Third, there was market pull. For years before we founded Goretti Fine Art, I had been getting unsolicited commissions to paint religious scenes. I came to realize that there was a hunger for authentic beauty in the life of the Church and that this need was going unmet.
CV: Could you explain the relationship between sacred art and prayer? And how does that differ for the artist and the person viewing the art?
Capps: There is an intimate relationship between sacred art and prayer. For the artist, having an active prayer life is absolutely essential to the process. Prayer purifies the imagination and informs the creative vision. By developing a relationship with God through prayer, we can begin to perceive in created things a glimmer of their divine source. Drawing that glimmer out and helping to communicate it to others is precisely the artist’s job.

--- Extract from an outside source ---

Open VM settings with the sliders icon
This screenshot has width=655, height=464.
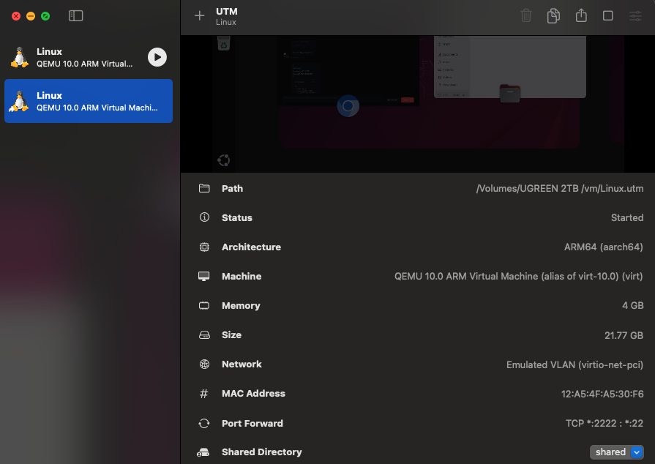635,16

Without this aim, art devolves either into abstract expressionism, where the only truth is one’s own subjectivity, or into “hyperrealism,” which is effectively a denial of any higher reality beyond the material plane. Authentically Christian art, on the other hand, is fundamentally representational but also points beyond itself to an invisible, transcendent truth. The vocation of the Catholic artist, therefore, is to represent sensible things in a way that communicates the deeper spiritual realities that lie behind them.

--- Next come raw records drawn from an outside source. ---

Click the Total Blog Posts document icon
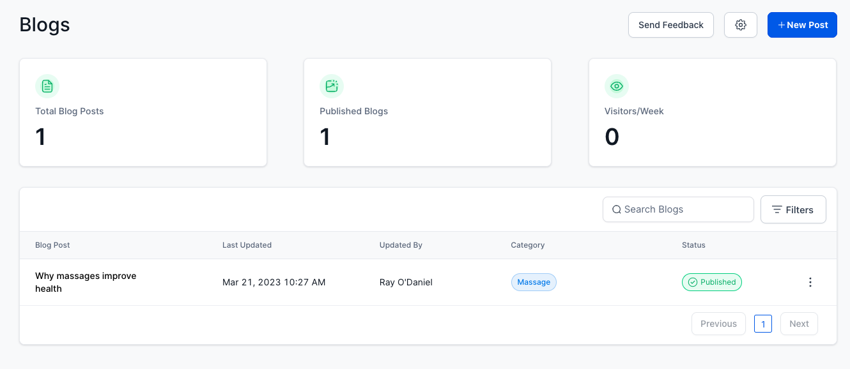 pyautogui.click(x=47, y=86)
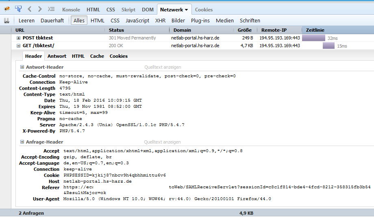The image size is (374, 218).
Task: Collapse the Anfrage-Header section
Action: click(x=22, y=142)
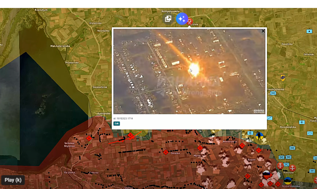Click the blue unit marker near Vasynivka
This screenshot has width=317, height=189.
pos(309,31)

When you put it that way, you can understand how art and sacramentality go hand-in-hand and why it was so wrong-headed for the liturgists of the mid-to-late twentieth century to banish figurative artwork from our churches on the theory that it somehow distracts from the liturgy. Quite the contrary—when done right, sacred art synergizes with the sacraments.
And that brings us to the viewer. By communicating spiritual truth through the senses, sacred art serves to inspire a sense of awe at the transcendent mysteries of the Christian worldview. In the context of the Mass, liturgical art operates in tandem with the rituals and other sensible sacramental elements, helping to make the viewer keenly aware of this Divine presence and fostering a sense of belonging with the larger community of saints and angels, that “great cloud of witnesses” (Heb 12:1) of which the sacramental participant has become a part. Sacred art, in short, is designed to make the onlookers aware that the barriers of time and space have fallen away and that they are united with the faithful of past, present, and future in an act that transcends natural limitations.
Meanwhile, outside the context of the Mass, religious art that is devotional in character is designed to inspire personal piety and meditation by drawing the viewer into an intimate personal relationship with Christ, sometimes via interior conversation with His Blessed Mother or another saint.
In summary, just as all creation flows from God and is directed back to God, so it is with sacred art: a relationship with God in prayer is the source of the creative process from the artist’s perspective, and it is the end goal of the creative process from the viewer’s perspective.
CV: What inspired you and Polly to found Goretti Fine Art?
Capps: We knew that we had aligned creative vision and complementary skill sets, and we felt called to use the gifts that God had given us to evangelize the culture through beauty. We had talked about the possibility of joining forces for some years. Then, right around the time that Polly was finishing her fine arts degree and completing her training, I was at a point in my professional development where a career transition seemed appropriate. So we decided that the time was right to take the plunge and found the studio. We’re blessed to have been busy with original commission work ever since!
Note: this interview has been edited for brevity and clarity.